◆ DIRECTIVES
[1] In the variational autoencoder text, what does the encoder use to sample a different z each time the same image is passed in?
[2] Proceed with the variational autoencoder text, carrying it on from its final sentence.
-- BEGIN EXCERPTED TEXT --
Whereas in Variational Autoencoder, we learn the probability distribution P(z) of the hidden representations z. Thus every time, we pass the same image as an input to the autoencoder, the encoder uses the learnt mean and variance of the distribution P(z), to sample a different z every time, which when decoded by the decoder, introduces slight variations in the reconstructed image each time. That is where the term "variational" comes in.

This property of VA is useful in our question clustering task because, given two questions Q1 and Q2 which are semantically similar, the distance between their encoded representations z1 and z2, computed with standard autoencoders, may be higher than our maximum distance threshold of t=0.25.
-- END EXCERPTED TEXT --
-- BEGIN PROVIDED INFORMATION --
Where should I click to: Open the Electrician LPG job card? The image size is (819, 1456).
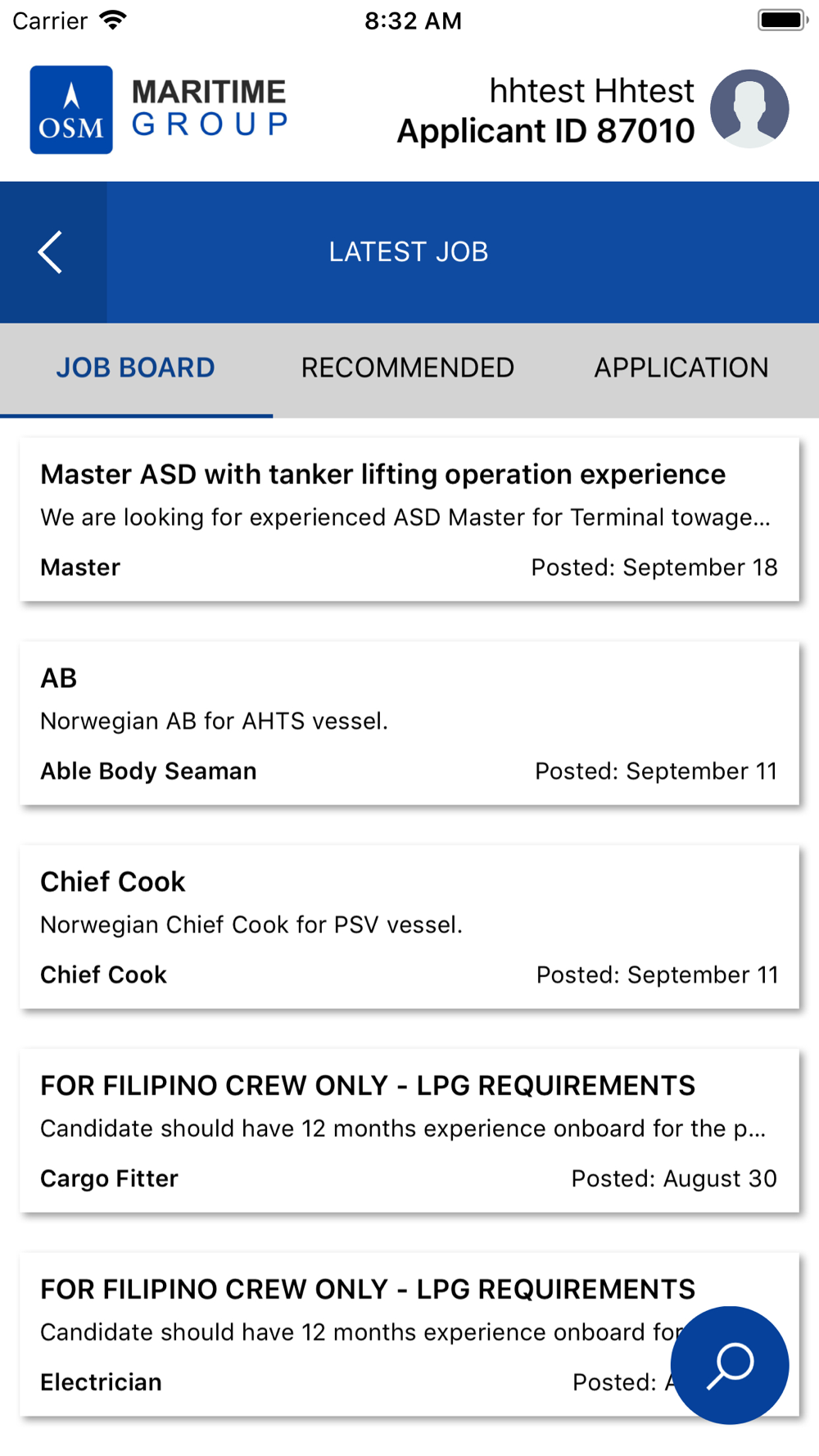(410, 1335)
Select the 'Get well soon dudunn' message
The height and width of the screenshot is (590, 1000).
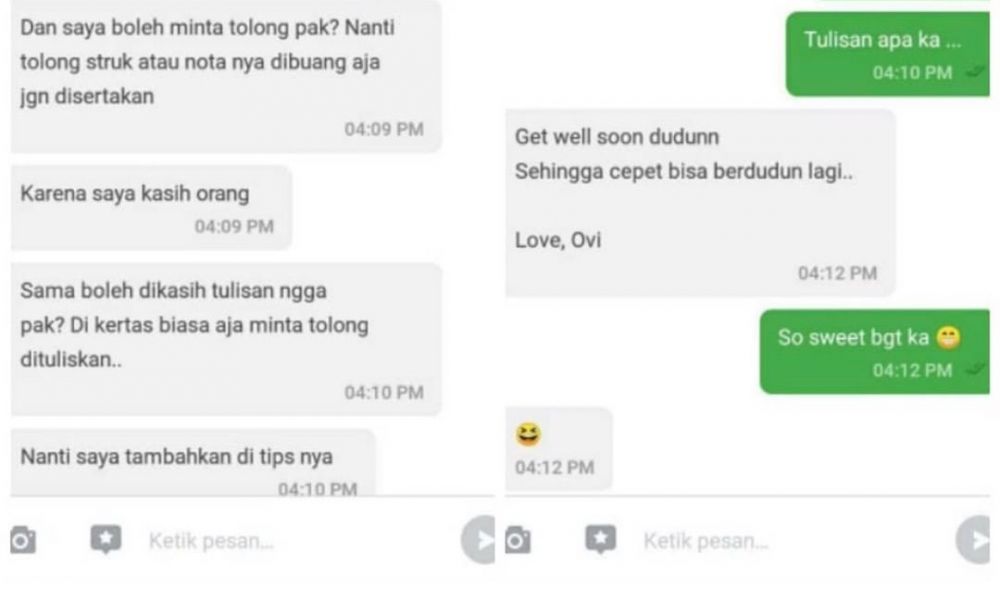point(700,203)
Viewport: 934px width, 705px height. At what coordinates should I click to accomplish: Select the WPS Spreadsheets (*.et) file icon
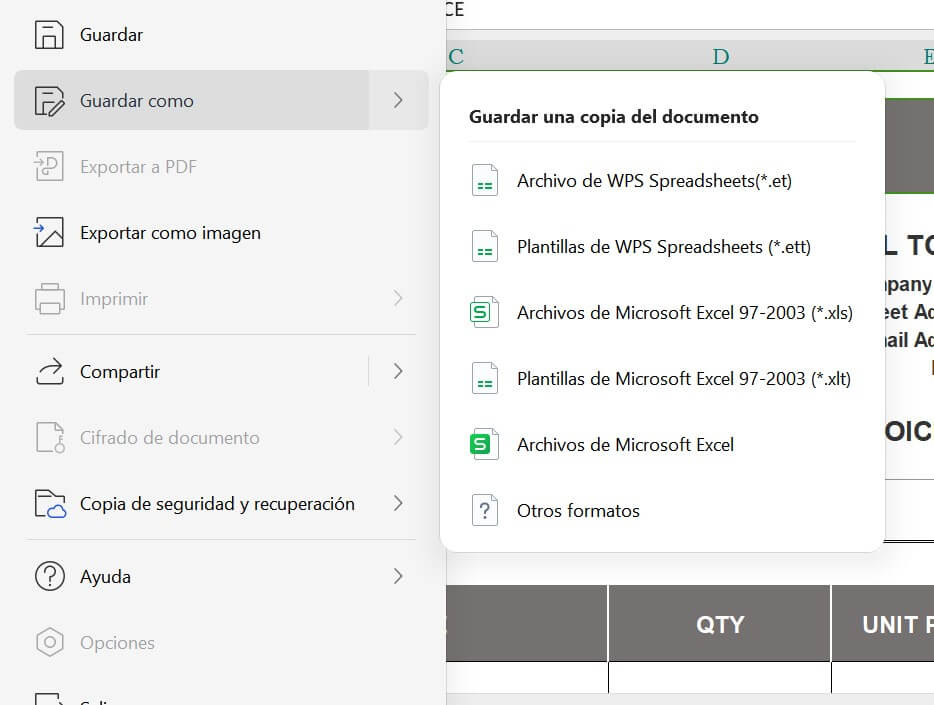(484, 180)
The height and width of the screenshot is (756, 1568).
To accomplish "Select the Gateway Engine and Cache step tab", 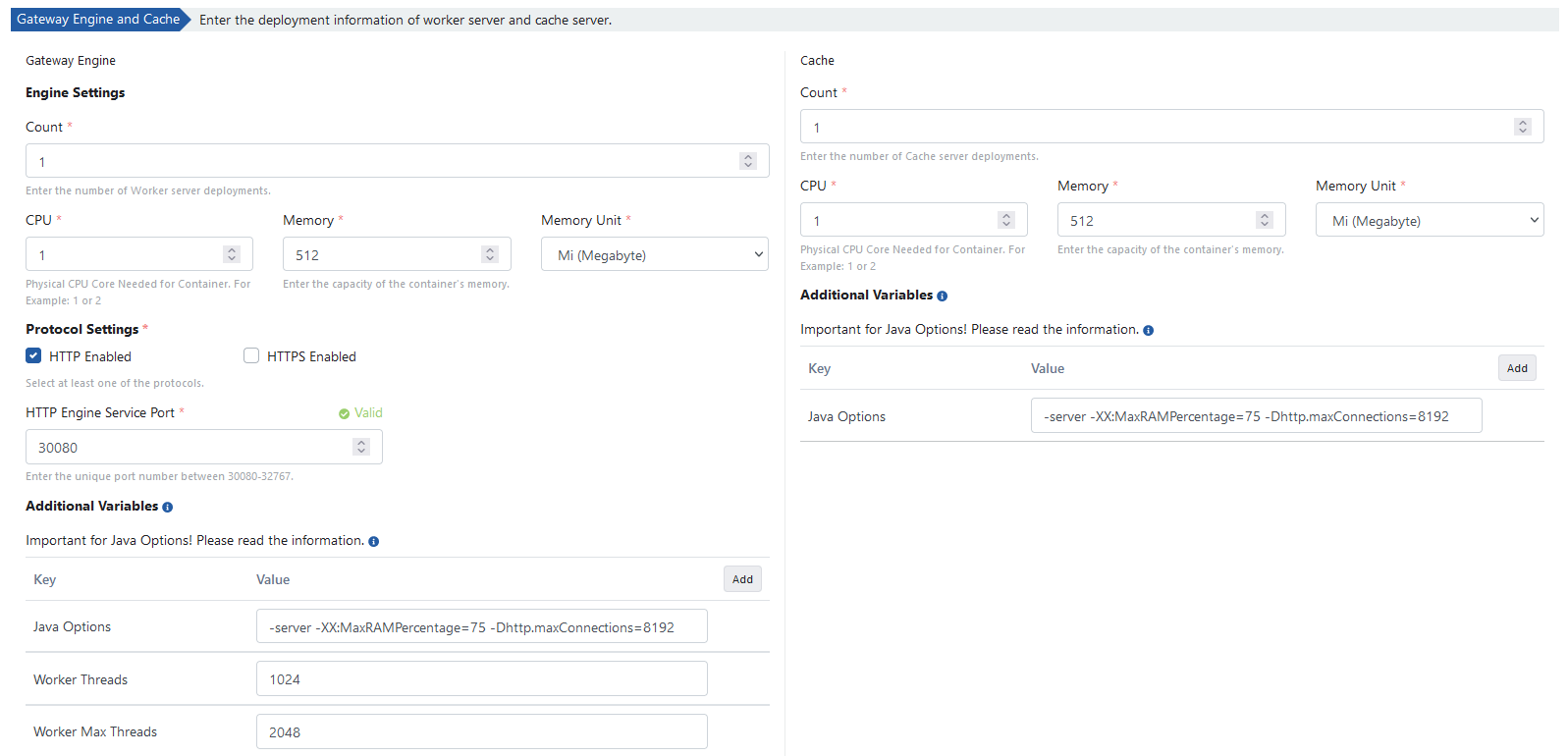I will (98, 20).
-- END PROVIDED INFORMATION --
◆ THE ANSWERS
[1] The learnt mean and variance of the distribution P(z).

[2]
But instead of a single representation z1 or z2 , we sample 5 representations each for z1 and z2 :

{z(0)1 , z(1)1 , z(2)1 , z(3)1 , z(4)1} and {z(0)2 , z(1)2 , z(2)2 , z(3)2 , z(4)2}

using a variational autoencoder and then compute the distances for each pair (25 pairs), and if the distance for any pair (or n out of 25 pairs) is at-most t=0.25, then we consider them similar. Thus this will increase our recall of similar questions, but precision may decrease.

In order to generate samples that are highly similar to examples in the dataset, one must maximize the likelihood P(X). In terms of loss function, the loss function to minimize is :

$L = -log \;P(X;\phi)$

where the parameters $\phi$ are the parameters of the model and we need to find the optimum values of $\phi$ that minimizes the above loss function.

From laws of marginal distribution :

$P(X;\phi) = \int_{z}P(X|z;\phi)*P(z)\;dz$

i.e. integration over all possible values of z. Note that we are using integration instead of a summation, because we need the distribution of z, P(z) to be continuous.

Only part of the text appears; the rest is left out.